With the exception of pensions, all of the major social welfare payments have been cut in each of the last two budgets.

While the new government promised that there would be no further cuts in social welfare payments in its programme for government, financial reality may dictate a different outcome.

Top of the list is likely to be child benefit. Unlike most other social welfare payments, this is paid to all families, regardless of need.

This means that the millionaire's family receives the same amount as a family living in poverty.


Down the years there have been many proposals to either scrap or trim child benefit. These have included means-testing the payment to ensure that only those families who needed it actually received it or taxing child benefit to claw some of the payment back from better-off families.

However, mindful of the political risks of offending every mother in the country, previous governments backed off until the last government cut child benefits along with most other social welfare payments in the last two budgets.

Now that we have been locked out of the international capital market and are utterly dependent on the EU/IMF bailout fund to pay for day-to-day public services, the old political terms of trade have been replaced by a new reality, the need to keep our European masters happy.

* [EXERCISE]: Continue the passage on child benefit and social welfare cuts from its final sentence.

* [STORED ROWS]:
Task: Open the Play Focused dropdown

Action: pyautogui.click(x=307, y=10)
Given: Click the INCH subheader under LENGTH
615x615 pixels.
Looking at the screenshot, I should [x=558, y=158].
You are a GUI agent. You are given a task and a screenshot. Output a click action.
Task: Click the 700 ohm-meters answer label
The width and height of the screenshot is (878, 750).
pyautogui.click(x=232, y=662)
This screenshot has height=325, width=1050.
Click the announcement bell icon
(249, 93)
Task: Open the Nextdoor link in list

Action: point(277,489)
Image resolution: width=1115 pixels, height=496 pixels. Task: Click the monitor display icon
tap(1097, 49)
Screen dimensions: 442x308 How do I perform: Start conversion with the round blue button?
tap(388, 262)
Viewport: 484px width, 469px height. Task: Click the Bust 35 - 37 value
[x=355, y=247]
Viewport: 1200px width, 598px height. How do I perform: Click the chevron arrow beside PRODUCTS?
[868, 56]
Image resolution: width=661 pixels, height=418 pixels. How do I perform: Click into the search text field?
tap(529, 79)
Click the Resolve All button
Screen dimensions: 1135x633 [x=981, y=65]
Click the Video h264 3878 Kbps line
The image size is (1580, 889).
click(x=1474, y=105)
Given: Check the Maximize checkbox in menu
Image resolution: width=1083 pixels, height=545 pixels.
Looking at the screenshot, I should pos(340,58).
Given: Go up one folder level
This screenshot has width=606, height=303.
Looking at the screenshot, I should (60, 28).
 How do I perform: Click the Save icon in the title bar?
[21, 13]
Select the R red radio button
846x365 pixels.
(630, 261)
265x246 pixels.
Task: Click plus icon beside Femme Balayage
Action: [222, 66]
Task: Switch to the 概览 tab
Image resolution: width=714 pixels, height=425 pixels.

* [REPLY]:
If they want cuts in, or even the abolition of, child benefit or other social payments, then that is what they are going to get.

Department of Finance briefing notes to Minister for Finance Michael Noonan, which were released this week, show that further sweeping cuts in welfare payments are now likely.

Not alone will these include reductions in child benefit but also the entitlement of many recipients, who are already receiving one weekly payment, to 50pc of another payment.

This, according to the Department of Finance, has had a "relatively complex" impact, which is code for 'we want to scrap these double-payments as soon as we possibly can'.

Such a move would also spare the government having to cut nominal welfare rates in the budget.